> [TASK INSTRUCTIONS]:
Copy the lines below exactly as they appear.

-------

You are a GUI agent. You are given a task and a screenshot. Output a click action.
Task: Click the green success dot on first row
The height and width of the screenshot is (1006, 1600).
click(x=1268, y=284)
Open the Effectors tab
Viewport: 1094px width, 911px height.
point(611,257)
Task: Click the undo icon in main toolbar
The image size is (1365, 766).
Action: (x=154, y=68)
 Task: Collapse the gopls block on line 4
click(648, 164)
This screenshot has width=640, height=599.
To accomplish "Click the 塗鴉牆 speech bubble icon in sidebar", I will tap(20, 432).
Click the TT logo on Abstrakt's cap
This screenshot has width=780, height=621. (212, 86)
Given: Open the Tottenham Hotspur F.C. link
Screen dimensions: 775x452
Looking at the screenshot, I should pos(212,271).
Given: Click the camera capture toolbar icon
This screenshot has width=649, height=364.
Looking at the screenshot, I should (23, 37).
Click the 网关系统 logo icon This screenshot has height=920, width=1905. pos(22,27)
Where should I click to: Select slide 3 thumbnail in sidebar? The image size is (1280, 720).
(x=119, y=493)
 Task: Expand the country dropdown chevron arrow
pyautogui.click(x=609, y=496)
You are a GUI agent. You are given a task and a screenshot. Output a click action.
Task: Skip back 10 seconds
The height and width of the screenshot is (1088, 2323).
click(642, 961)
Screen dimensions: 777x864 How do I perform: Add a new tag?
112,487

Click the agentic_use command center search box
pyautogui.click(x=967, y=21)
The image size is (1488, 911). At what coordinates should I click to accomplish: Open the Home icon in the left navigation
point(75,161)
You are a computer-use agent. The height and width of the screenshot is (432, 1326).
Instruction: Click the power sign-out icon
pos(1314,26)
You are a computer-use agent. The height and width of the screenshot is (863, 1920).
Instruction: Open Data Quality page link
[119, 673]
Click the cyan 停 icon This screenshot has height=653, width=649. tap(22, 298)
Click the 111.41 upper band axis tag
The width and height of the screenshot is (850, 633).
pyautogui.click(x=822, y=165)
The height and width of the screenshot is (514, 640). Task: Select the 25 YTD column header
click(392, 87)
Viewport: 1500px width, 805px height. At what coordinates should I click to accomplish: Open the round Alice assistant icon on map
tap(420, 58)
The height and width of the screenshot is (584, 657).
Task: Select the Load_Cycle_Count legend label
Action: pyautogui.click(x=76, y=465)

-------

> [TASK SOLUTION]:
You are a GUI agent. You are given a task and a screenshot. Output a click action.
Task: Click the green success dot on first row
The height and width of the screenshot is (1006, 1600).
click(x=1268, y=284)
Open the Effectors tab
Viewport: 1094px width, 911px height.
point(611,257)
Task: Click the undo icon in main toolbar
The image size is (1365, 766).
Action: (x=154, y=68)
 Task: Collapse the gopls block on line 4
click(648, 164)
This screenshot has width=640, height=599.
To accomplish "Click the 塗鴉牆 speech bubble icon in sidebar", I will tap(20, 432).
Click the TT logo on Abstrakt's cap
This screenshot has width=780, height=621. (212, 86)
Given: Open the Tottenham Hotspur F.C. link
Screen dimensions: 775x452
Looking at the screenshot, I should pos(212,271).
Given: Click the camera capture toolbar icon
This screenshot has width=649, height=364.
Looking at the screenshot, I should (23, 37).
Click the 网关系统 logo icon This screenshot has height=920, width=1905. pos(22,27)
Where should I click to: Select slide 3 thumbnail in sidebar? The image size is (1280, 720).
(x=119, y=493)
 Task: Expand the country dropdown chevron arrow
pyautogui.click(x=609, y=496)
You are a GUI agent. You are given a task and a screenshot. Output a click action.
Task: Skip back 10 seconds
The height and width of the screenshot is (1088, 2323).
click(642, 961)
Screen dimensions: 777x864 How do I perform: Add a new tag?
112,487

Click the agentic_use command center search box
pyautogui.click(x=967, y=21)
The image size is (1488, 911). At what coordinates should I click to accomplish: Open the Home icon in the left navigation
point(75,161)
You are a computer-use agent. The height and width of the screenshot is (432, 1326).
Instruction: Click the power sign-out icon
pos(1314,26)
You are a computer-use agent. The height and width of the screenshot is (863, 1920).
Instruction: Open Data Quality page link
[119, 673]
Click the cyan 停 icon This screenshot has height=653, width=649. tap(22, 298)
Click the 111.41 upper band axis tag
The width and height of the screenshot is (850, 633).
pyautogui.click(x=822, y=165)
The height and width of the screenshot is (514, 640). Task: Select the 25 YTD column header
click(392, 87)
Viewport: 1500px width, 805px height. At what coordinates should I click to accomplish: Open the round Alice assistant icon on map
tap(420, 58)
The height and width of the screenshot is (584, 657).
Task: Select the Load_Cycle_Count legend label
Action: pyautogui.click(x=76, y=465)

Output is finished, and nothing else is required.